Must be diluted with appropriate solution before administration. Refer to the manufacturer's package insert for compatible fluids and dilution guidelines.
Infuse over 60 min. Avoid rapid or bolus injection.
Do not use if particulate matter or discoloration is noted.
Other medications or additives should not be combined with alatrofloxacin nor infused simultaneously through the same IV line.
If same IV line is used for sequential infusion of several different drugs, the line should be flushed before and after each medication with a mutually compatible solution.
Discard any unused solution.
Patients started on alatrofloxacin may be switched to trovafloxacin tablets, using comparable dosages (ie, no adjustment necessary), when clinically indicated at the discretion of the physician.
Store undiluted vials at room temperature protected from light.
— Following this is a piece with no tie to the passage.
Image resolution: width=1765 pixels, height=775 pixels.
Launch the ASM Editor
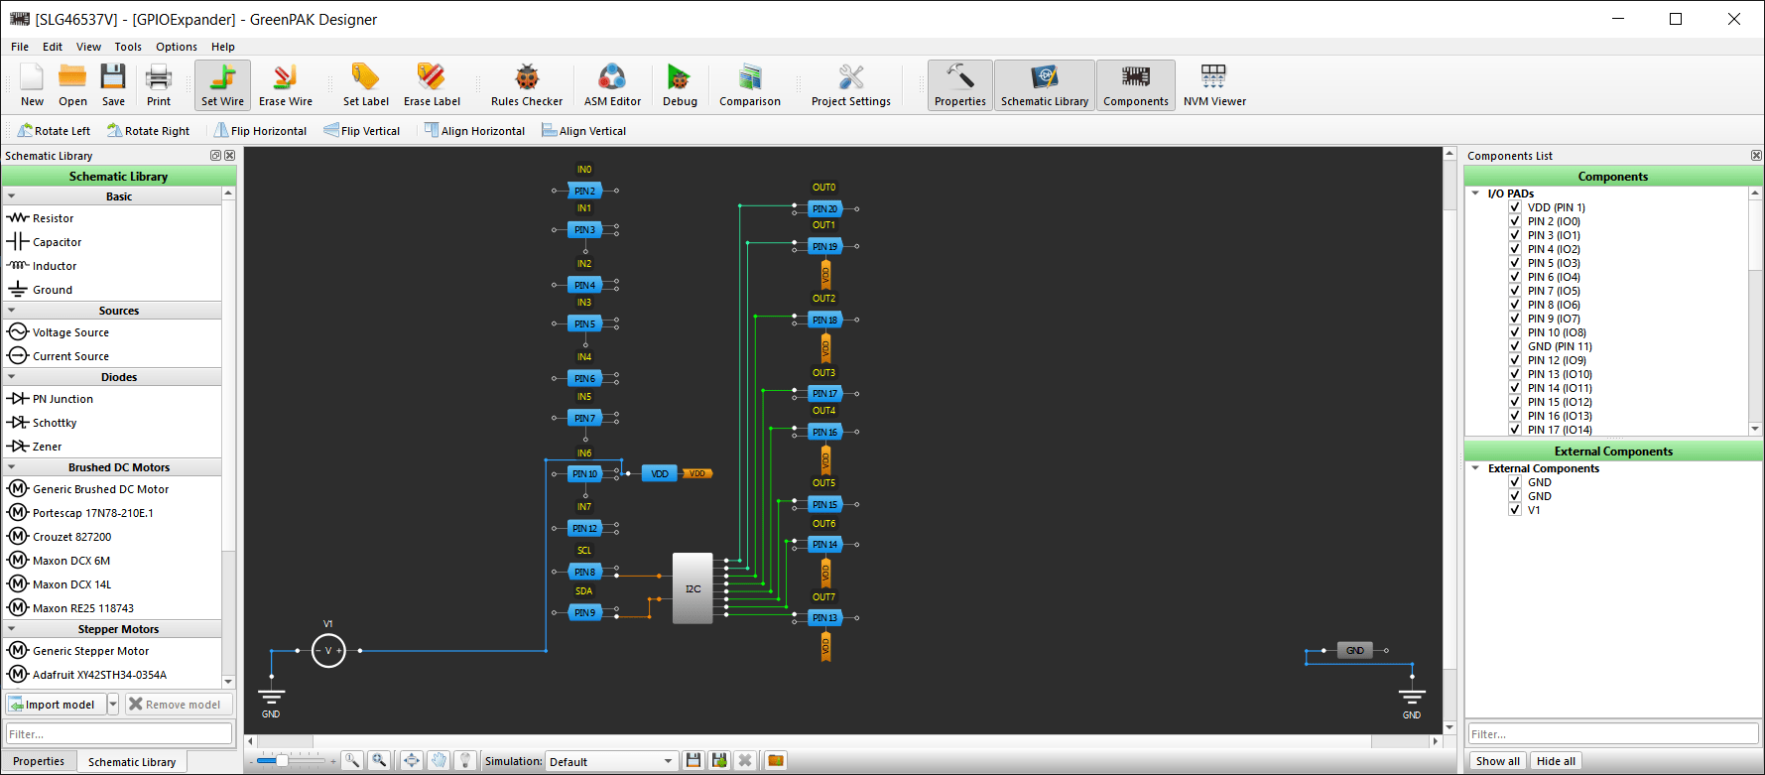point(612,85)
Do not freeze.
Diluted solution is stable for 3 days at room temperature or 7 days when refrigerated.

Assessment/Interventions

Limit the use of trovafloxacin/alatrofloxacin to patients who receive initial treatment in a hospital or long-term nursing facility.
Obtain patient history, including drug history and any known allergies. Note hepatic impairment.
Monitor for signs of infection throughout course of therapy.
Monitor I&O.
Monitor for signs of anaphylaxis (pharyngeal or facial edema, dyspnea, urticaria and itching, hypotension).
Monitor for symptoms of pseudomembranous colitis (loose or foul-smelling stools) or symptoms of CNS stimulation (tremor, restlessness, confusion).

Patient/Family Education

Oral use:

Inform patient that tablets may be taken orally without regard to meals.
Inform patient to take tablets 2 hr before or after antacids containing magnesium or aluminum, citric acid buffered with sodium citrate, sucralfate, vitamins and minerals containing iron and iron salts.
Caution patient to avoid exposure to sunlight, and to use sunscreen or protective clothing until tolerance is determined.
Instruct patient to report any signs of bacterial or fungal overgrowth (lack, furry appearance of tongue, vaginal itching or discharge, loose or foul-smelling stools).
Caution patient that drug may cause dizziness or lightheadedness and to use caution while driving or performing other tasks requiring mental alertness.
Emphasize importance of completing entire dose regimen.
Instruct patient to discontinue treatment and inform physician if experiencing any of the following: pain, inflammation or rupture of a tendon; kin rash or hives; difficulty swallowing or breathing; swelling of lips, tongue, or face; tightness of throat.
Instruct patient to notify physician if experiencing persistent diarrhea or diarrhea containing mucus.

IV use:

Inform patient that IV form is administered until physician decides it is appropriate to convert to oral therapy with trovafloxacin.